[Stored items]
____________

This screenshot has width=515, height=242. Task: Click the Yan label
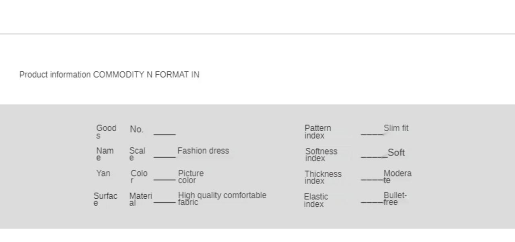click(103, 173)

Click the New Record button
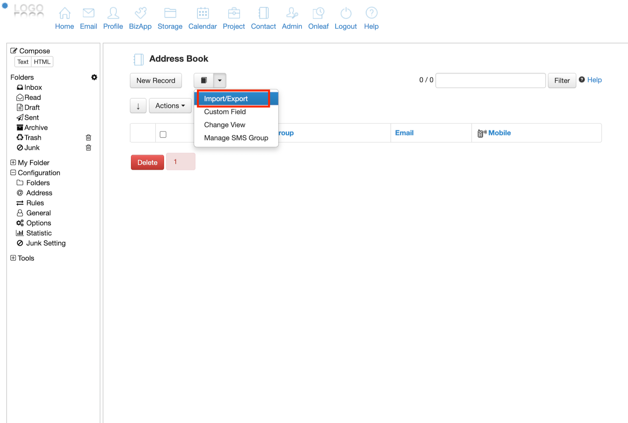[156, 81]
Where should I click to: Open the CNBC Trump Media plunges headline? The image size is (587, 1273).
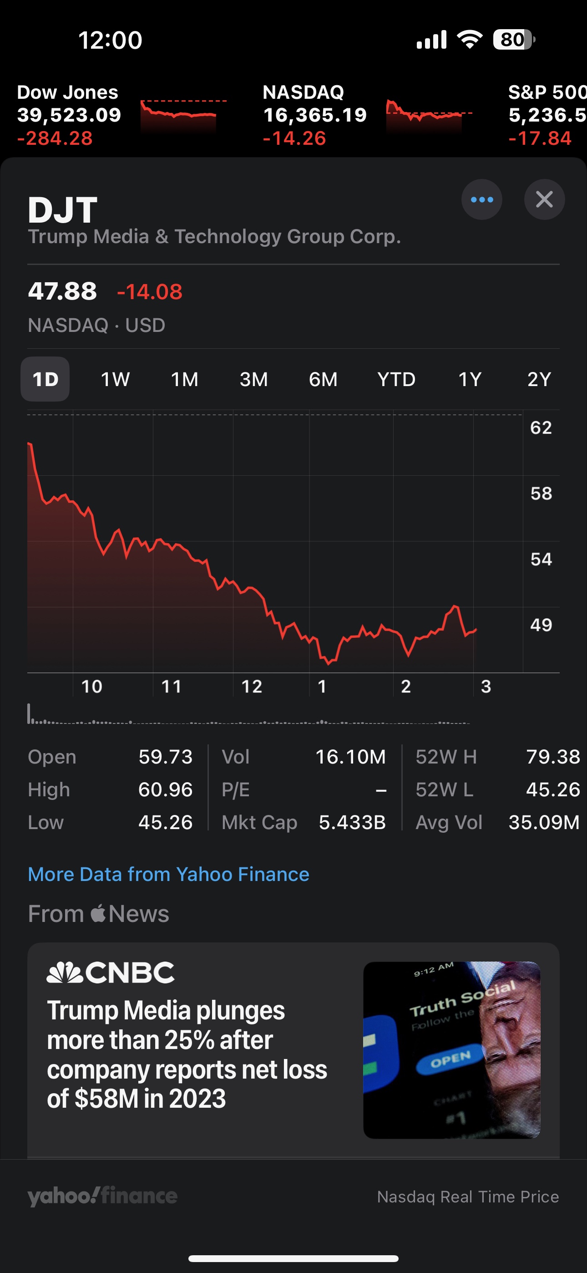(x=187, y=1054)
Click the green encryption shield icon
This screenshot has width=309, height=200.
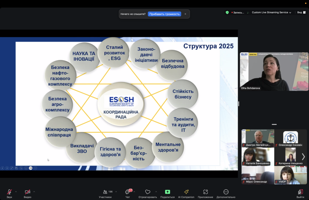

____________

Every line from the one with "Click the green encryption shield icon" through the last line of the data must be copied exactly. Leave the pictures out.

Click the green encryption shield icon
This screenshot has width=309, height=200.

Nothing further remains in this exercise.